Skip to content

norwytch/ASVspoof

Repository files navigation

ASVSpoof2021 Stress-Testing with Degraded Channels and Unseen Generators

A production audio-deepfake detector has to survive two things its training set never showed it: degraded channels and unseen attacks. This repo studies both — empirically where detectors break, and representationally why — on ASVspoof 2021 LA with the pretrained SSL_Anti-spoofing countermeasure (XLS-R 300M + AASIST), loaded fairseq-free via an exact weight remap.

Part 1 — Where does it break? A robustness-evaluation framework measuring detector degradation under compression, telephony, additive noise, and streaming inference, with per-attack failure analysis. (Run on the full 165k-trial eval set.)

Part 2 — Why does it break? A falsification-driven representational study of generalization failure: across held-out generators, is leave-one-attack-out non-transfer explained by probe-recoverable generator identity (H1 — falsified) or by boundary geometry / bona-fide proximity (H2 — supported)? (Run; see report.md and research-design.md.)

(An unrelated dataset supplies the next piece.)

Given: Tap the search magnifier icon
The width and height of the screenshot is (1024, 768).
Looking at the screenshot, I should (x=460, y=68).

The two halves are one story. Part 1's channel/codec degradation is, in Part 2, one of the shortcut confounds a generalization claim must survive — the same degradation pipeline that quantifies deployment robustness becomes the control that separates genuine synthesis artifacts from spurious channel cues. Part 1 ships the frozen-embedding + evaluation infrastructure Part 2 builds on.

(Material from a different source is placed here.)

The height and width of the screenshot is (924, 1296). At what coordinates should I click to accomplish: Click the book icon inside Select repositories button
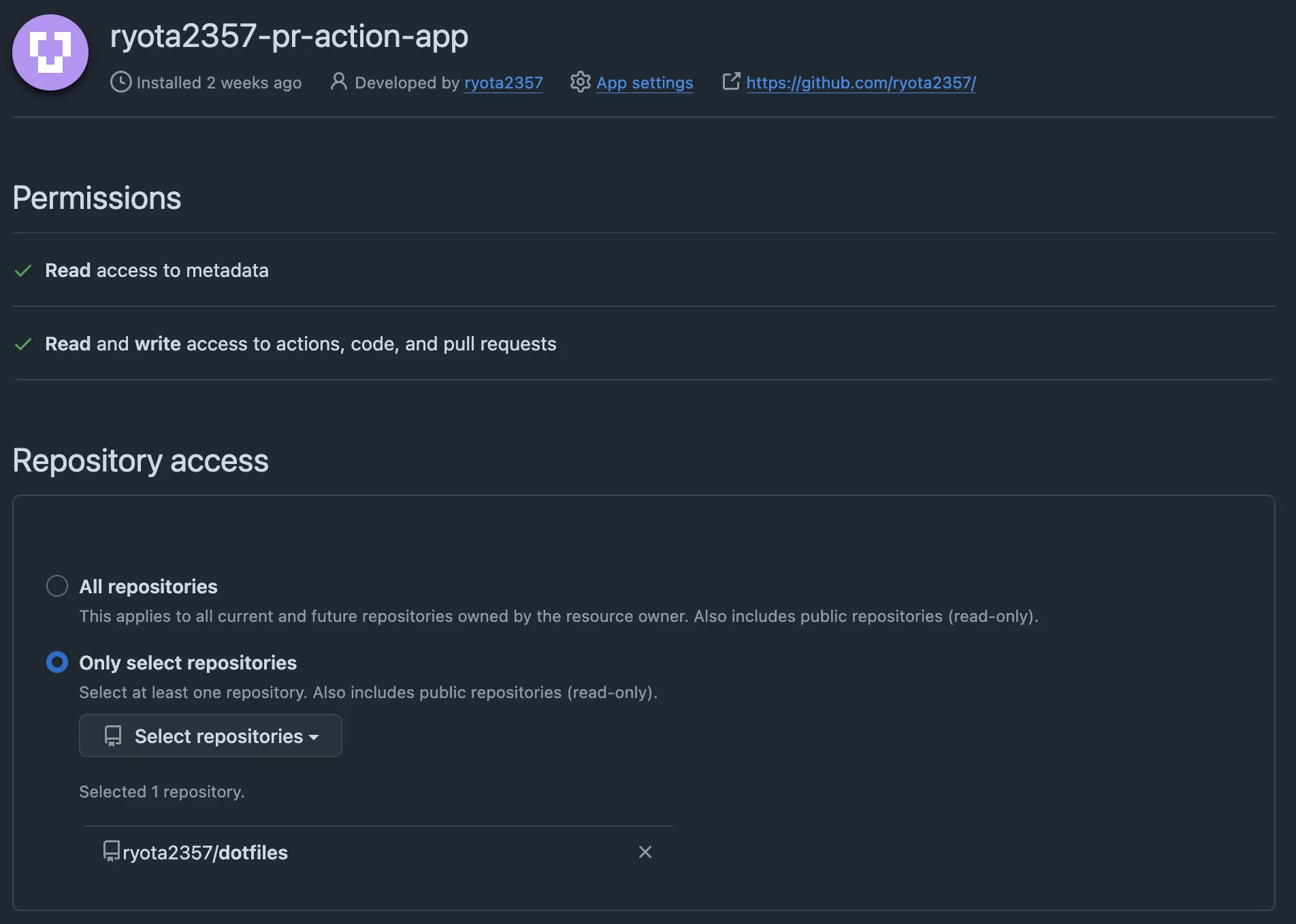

Part 1 — Robustness under real-world degradation

  • Baseline: clean EER / min-DCF / ROC / DET on the ASVspoof 2021 LA eval set.
  • Degradations (src/degradations.py): MP3 (8–128 kbps), telephony (300–3400 Hz bandpass + G.711 mu-law), additive noise (0–30 dB SNR), and streaming (chunked inference, 500 ms–4 s).
  • Failure analysis: per-attack-type EER deltas (attacks A07–A19, grouped by generative mechanism — see data/attack_taxonomy.json).
  • Extensions: transcript-conditioned NLP signals, TTS-attack profiling, reconstruction-error detection (AeroBlade analog), prosody — see src/{nlp_features,attack_profiling,reconstruction,prosody}.py.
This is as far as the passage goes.